__Selected text__.
>>>

I’ve never been to a real rodeo and while I’m sure parts of it are fun, I think I’d have a hard time swallowing the general political climate.
Hope all goes smoothly with your repairs and medical appointments.
The cuteness was strong, though. Tiny children strapped to the backs of sheep and sent out to see how long they last. Seriously.
Wow.
😳
I’ve never been to a rodeo before. It looks interesting and fun.
It’s a celebration of people’s work, in a way, mixed with a music festival, a sporting event, and a state fair. I recommend going to one! Just break out your cowboy boots and cowboy hat, first.
I’ve been to a couple of rodeos, and you’re right, they’re fun. The county fair gives off the same sort of vibe. Isn’t the Epley Maneuver amazing?
Hey now, our rodeo is the “biggest little rodeo in Texas.” There’s no measly county fair vibe here. 😂
And you have experience with the epley maneuver so much that you remember the name! Do you have to do it often?
Actually, no…but I was a writer for a medical consulting firm whose clients were mostly ENT clinics and audiologists. I’ve probably written about that damn maneuver at least 50 times!
Oh, you’re the best kind of expert, then. What tips can you offer?

<<<

__Exercise instructions__.
**A)** Put this sentence from the rodeo comments into Spanish: "Hope all goes smoothly with your repairs and medical appointments."
**B)** In the rodeo comments, what does one writer call their own rodeo?
The records have nothing to do with the rodeo comments.

__Excerpted records__.
>>>

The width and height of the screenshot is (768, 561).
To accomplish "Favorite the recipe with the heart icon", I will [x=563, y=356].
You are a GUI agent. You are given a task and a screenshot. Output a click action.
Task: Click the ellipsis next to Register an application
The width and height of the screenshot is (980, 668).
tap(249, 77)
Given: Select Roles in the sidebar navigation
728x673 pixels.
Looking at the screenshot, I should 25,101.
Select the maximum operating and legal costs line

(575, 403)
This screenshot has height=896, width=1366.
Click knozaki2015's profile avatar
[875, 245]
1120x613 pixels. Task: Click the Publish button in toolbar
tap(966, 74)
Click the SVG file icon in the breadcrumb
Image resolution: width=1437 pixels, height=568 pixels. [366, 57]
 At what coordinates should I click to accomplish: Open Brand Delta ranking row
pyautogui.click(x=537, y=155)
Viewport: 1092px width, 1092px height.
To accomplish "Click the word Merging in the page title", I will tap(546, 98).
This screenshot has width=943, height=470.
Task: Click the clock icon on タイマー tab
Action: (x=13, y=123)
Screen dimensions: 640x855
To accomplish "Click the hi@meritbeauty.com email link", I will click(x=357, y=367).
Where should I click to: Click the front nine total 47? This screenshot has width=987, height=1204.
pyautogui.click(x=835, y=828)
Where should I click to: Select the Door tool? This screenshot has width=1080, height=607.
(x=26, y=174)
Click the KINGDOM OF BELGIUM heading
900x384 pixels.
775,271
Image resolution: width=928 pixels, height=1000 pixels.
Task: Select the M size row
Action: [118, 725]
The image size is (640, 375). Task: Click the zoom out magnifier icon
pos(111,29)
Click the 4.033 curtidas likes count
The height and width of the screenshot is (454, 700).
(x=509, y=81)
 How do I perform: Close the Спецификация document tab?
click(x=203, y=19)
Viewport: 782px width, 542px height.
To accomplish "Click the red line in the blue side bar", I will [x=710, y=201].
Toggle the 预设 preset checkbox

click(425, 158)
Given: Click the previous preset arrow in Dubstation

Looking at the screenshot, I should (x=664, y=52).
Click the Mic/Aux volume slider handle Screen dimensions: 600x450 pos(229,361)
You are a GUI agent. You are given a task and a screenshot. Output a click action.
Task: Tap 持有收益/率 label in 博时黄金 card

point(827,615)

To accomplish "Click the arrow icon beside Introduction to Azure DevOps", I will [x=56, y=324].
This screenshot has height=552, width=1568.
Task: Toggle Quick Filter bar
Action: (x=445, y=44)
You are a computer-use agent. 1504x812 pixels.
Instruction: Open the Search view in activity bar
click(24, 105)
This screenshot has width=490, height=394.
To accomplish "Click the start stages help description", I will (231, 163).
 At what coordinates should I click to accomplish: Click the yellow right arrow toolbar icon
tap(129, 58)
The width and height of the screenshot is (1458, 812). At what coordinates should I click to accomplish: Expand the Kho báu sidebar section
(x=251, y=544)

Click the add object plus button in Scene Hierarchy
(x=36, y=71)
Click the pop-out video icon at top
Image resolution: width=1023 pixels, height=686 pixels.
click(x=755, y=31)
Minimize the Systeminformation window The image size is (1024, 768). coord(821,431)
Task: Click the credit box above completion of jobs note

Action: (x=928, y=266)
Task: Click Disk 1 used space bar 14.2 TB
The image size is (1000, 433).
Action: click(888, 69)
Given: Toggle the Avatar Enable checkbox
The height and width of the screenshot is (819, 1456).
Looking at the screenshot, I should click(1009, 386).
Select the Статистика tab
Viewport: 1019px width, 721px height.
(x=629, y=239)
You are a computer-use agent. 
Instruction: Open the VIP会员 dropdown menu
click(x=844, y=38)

<<<

__Your written answers__.
**A)** Espero que todo salga bien con tus reparaciones y tus citas médicas.

**B)** The "biggest little rodeo in Texas."